◆ **WHAT IS EXPECTED**
Give every line from the entries that contains "will".
───
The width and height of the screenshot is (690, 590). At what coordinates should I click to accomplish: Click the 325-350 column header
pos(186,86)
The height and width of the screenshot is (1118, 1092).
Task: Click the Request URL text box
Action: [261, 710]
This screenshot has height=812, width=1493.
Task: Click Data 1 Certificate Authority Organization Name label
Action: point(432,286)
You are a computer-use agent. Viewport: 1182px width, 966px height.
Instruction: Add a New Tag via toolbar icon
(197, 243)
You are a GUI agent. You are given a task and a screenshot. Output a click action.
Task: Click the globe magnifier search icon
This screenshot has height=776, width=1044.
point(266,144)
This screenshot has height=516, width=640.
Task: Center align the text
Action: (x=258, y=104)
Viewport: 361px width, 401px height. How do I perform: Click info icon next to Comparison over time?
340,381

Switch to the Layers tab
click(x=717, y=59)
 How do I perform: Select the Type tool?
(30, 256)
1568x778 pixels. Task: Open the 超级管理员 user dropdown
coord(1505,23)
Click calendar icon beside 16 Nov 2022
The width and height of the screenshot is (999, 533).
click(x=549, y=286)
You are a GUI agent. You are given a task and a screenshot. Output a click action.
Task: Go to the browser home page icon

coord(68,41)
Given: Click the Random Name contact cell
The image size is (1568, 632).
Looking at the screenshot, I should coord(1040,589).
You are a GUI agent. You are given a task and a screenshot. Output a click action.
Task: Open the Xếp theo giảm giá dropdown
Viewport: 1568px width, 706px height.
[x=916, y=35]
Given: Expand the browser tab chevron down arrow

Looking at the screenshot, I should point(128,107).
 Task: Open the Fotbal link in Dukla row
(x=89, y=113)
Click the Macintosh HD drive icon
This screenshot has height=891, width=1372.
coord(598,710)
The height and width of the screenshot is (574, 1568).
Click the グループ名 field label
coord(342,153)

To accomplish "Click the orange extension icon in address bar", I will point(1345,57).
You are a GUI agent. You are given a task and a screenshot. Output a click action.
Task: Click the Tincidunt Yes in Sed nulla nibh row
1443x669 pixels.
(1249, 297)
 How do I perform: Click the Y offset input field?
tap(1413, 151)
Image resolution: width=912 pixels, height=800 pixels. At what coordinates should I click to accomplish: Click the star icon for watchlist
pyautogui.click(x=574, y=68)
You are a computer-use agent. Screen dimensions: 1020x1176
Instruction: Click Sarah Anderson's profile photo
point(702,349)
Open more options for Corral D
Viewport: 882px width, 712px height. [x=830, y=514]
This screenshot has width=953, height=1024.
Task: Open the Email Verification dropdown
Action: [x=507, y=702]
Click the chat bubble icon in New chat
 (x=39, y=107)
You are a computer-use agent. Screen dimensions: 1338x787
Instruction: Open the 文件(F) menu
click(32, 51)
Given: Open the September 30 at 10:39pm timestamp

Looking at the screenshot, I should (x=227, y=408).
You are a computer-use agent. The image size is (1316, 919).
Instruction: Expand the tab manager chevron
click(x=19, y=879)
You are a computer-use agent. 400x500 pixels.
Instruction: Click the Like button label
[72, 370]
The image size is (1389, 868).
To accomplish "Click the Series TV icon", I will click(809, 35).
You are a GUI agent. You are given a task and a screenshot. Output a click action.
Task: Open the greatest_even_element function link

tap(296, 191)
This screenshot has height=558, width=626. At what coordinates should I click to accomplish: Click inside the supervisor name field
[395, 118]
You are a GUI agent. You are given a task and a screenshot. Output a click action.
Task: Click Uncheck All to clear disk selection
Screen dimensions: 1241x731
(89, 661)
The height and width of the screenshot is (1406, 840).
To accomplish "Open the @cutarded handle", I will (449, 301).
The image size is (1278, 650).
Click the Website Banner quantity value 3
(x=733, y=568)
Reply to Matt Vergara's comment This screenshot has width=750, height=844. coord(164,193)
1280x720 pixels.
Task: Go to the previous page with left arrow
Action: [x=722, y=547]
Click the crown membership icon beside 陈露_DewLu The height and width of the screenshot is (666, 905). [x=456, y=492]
───
◆ **TASK RESPONSE**
To accomplish "Click the orange extension icon in address bar", I will point(1345,57).
To accomplish "Click the Series TV icon", I will click(809, 35).
To accomplish "Open the @cutarded handle", I will (449, 301).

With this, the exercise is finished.